** Opening Data for review block **

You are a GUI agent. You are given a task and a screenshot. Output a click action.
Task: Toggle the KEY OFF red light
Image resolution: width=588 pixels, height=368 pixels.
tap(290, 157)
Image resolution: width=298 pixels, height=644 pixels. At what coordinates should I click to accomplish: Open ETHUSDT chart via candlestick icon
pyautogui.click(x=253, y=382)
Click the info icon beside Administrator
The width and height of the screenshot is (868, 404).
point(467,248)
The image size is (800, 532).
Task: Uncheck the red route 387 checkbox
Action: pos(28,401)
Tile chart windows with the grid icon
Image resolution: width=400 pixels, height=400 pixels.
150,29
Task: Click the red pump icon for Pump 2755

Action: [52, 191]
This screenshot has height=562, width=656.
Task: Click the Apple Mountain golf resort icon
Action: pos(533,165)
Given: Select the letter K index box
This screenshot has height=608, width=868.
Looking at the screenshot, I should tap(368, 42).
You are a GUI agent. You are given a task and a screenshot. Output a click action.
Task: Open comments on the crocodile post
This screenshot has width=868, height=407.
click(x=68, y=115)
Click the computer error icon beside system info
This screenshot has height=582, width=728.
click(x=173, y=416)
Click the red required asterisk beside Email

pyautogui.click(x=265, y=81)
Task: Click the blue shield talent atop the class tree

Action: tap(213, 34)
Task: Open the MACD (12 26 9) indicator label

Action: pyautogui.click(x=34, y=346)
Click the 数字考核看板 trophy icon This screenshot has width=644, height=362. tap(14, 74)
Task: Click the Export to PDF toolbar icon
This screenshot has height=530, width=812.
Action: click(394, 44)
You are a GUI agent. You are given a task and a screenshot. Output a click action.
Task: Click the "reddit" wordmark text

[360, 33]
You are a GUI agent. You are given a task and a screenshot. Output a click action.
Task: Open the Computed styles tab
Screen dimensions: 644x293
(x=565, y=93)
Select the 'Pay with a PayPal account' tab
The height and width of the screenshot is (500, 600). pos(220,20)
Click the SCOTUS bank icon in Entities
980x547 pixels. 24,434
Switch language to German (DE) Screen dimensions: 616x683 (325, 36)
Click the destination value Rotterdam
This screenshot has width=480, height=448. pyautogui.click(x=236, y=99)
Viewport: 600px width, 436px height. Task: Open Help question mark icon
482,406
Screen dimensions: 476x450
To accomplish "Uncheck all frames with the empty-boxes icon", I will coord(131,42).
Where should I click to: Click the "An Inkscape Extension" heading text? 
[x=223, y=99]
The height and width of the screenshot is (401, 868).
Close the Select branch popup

** Closing Data for review block **

Task brief
Precisely reproduce all the entries shown above.

Solution to this exercise
You are a GUI agent. You are given a task and a screenshot. Output a click action.
Task: Toggle the KEY OFF red light
Image resolution: width=588 pixels, height=368 pixels.
tap(290, 157)
Image resolution: width=298 pixels, height=644 pixels. At what coordinates should I click to accomplish: Open ETHUSDT chart via candlestick icon
pyautogui.click(x=253, y=382)
Click the info icon beside Administrator
The width and height of the screenshot is (868, 404).
point(467,248)
The image size is (800, 532).
Task: Uncheck the red route 387 checkbox
Action: pos(28,401)
Tile chart windows with the grid icon
Image resolution: width=400 pixels, height=400 pixels.
150,29
Task: Click the red pump icon for Pump 2755

Action: [52, 191]
This screenshot has height=562, width=656.
Task: Click the Apple Mountain golf resort icon
Action: pos(533,165)
Given: Select the letter K index box
This screenshot has height=608, width=868.
Looking at the screenshot, I should tap(368, 42).
You are a GUI agent. You are given a task and a screenshot. Output a click action.
Task: Open comments on the crocodile post
This screenshot has width=868, height=407.
click(x=68, y=115)
Click the computer error icon beside system info
This screenshot has height=582, width=728.
click(x=173, y=416)
Click the red required asterisk beside Email

pyautogui.click(x=265, y=81)
Task: Click the blue shield talent atop the class tree

Action: tap(213, 34)
Task: Open the MACD (12 26 9) indicator label

Action: pyautogui.click(x=34, y=346)
Click the 数字考核看板 trophy icon This screenshot has width=644, height=362. tap(14, 74)
Task: Click the Export to PDF toolbar icon
This screenshot has height=530, width=812.
Action: click(394, 44)
You are a GUI agent. You are given a task and a screenshot. Output a click action.
Task: Click the "reddit" wordmark text

[360, 33]
You are a GUI agent. You are given a task and a screenshot. Output a click action.
Task: Open the Computed styles tab
Screen dimensions: 644x293
(x=565, y=93)
Select the 'Pay with a PayPal account' tab
The height and width of the screenshot is (500, 600). pos(220,20)
Click the SCOTUS bank icon in Entities
980x547 pixels. 24,434
Switch language to German (DE) Screen dimensions: 616x683 (325, 36)
Click the destination value Rotterdam
This screenshot has width=480, height=448. pyautogui.click(x=236, y=99)
Viewport: 600px width, 436px height. Task: Open Help question mark icon
482,406
Screen dimensions: 476x450
To accomplish "Uncheck all frames with the empty-boxes icon", I will coord(131,42).
Where should I click to: Click the "An Inkscape Extension" heading text? 
[x=223, y=99]
The height and width of the screenshot is (401, 868).
Close the Select branch popup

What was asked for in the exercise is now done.